E’ la storia di Guido Orefice (Roberto Benigni), uomo che desidera aprire una libreria, ma desidera anche la promessa sposa di un benestante fascista, Dora (Nicoletta Braschi), alla quale Guido rivolge, ad ogni incontro, il suo disarmante saluto “Buongiorno Principessa”.

 

Il film gode dell’immensa bravura, attoriale e registica, di Benigni, che divide l’opera in due grandi momenti, diversi per testo narrativo, tono e aspetti cromatici. Il primo è la favola d’amore, dove Guido cerca in tutti i modi di incontrare e stupire Dora in ogni momento e di salvarla da quel futuro grigio cui andrebbe incontro sposando il suo fidanzato; è il momento dell’unione tra i due protagonisti da cui nasce Giosuè; questo primo momento è caratterizzato dalla leggerezza, dalla serenità, dalle corse in bicicletta spensierate per la città, dalle musiche delicate e dai colori accesi, luminosi, come il ristorante in cui lavora Guido o il colorato e magico posto dove i due innamorati cominciano la loro vita insieme.

Caratteristiche molto diverse le ritroviamo, invece, nella seconda parte del film dove la felice vita di Guido si trasforma in un triste incubo a causa delle persecuzioni razziali, infatti, Guido e Giosuè, in quanto ebrei, vengono catturati e Dora decide di seguirli; questo secondo momento filmico assume un tono mesto, tragico ed insieme al tono narrativo cambiano anche i colori utilizzati per descrivere il momento storico, tutto diventa grigio, spento, il ritmo rallenta e le musiche diventano sempre più malinconiche.

lavieestbelle3Dal momento in cui Guido e Giosuè vengono portati nel lager inizia una finzione nella finzione, Guido per non infliggere al figlio l’orrore della guerra racconta che in realtà stanno partecipando ad un gioco a premi, in cui per vincere dovranno affrontare numerose prove e il primo premio sarà un carro armato, tanto amato da Giosuè.
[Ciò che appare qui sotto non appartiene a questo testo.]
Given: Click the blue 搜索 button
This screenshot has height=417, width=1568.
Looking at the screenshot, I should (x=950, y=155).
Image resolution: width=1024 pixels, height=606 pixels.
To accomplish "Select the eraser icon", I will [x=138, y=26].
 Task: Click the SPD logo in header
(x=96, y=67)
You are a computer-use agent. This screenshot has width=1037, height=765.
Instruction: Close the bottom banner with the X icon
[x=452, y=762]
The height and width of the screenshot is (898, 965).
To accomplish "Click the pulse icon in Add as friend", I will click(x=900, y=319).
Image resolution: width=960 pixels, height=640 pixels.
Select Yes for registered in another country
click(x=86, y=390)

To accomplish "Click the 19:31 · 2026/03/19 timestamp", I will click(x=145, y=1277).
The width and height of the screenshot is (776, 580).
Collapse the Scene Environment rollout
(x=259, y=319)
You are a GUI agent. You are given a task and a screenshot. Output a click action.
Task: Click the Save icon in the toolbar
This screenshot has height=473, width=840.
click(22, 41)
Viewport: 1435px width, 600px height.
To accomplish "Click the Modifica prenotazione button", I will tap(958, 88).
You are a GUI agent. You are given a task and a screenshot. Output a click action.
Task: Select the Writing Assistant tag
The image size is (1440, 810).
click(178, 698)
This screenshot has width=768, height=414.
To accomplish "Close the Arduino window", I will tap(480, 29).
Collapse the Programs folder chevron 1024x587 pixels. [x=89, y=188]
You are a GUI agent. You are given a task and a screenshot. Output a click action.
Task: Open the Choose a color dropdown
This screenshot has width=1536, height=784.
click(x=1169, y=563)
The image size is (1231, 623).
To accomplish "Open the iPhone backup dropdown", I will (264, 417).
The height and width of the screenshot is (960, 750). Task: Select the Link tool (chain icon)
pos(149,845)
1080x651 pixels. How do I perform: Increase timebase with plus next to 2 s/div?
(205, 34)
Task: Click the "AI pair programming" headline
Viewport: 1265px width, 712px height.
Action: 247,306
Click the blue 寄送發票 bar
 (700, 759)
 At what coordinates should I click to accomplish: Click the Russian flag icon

In questa parte del film la comunicazione diventa fondamentale con l’utilizzo da parte di Benigni di continui espedienti per stravolgere completamente il significato di ciò che il figlio vede con i suoi occhi, come i lavori forzati cui è costretto Guido o le regole del campo, che, tradotte a suo modo, diventano le regole del gioco a cui tutti i presenti dovranno sottostare per riuscire a vincere il primo premio.

Giosuè è così protetto dall’infinito amore del padre, che nel suo costante tentativo di edulcorare la realtà, cerca, inoltre, di inviare segnali alla moglie per alleviare la sua angoscia, come nella famosa scena dell’altoparlante, in cui padre e figlio riescono a comunicare con Dora, regalandole un attimo di sollievo e speranza per la loro salvezza.

L’epilogo della pellicola riesce ad essere, nonostante tutto, la felicità; Guido sacrifica la sua vita per salvare quella della sua famiglia.
“Il silenzio è il grido più forte” dice lo zio di Guido, ed è proprio il silenzio che permetterà a Giosuè di salvarsi e di tornare con la madre alla vita, sul suo ambito primo premio.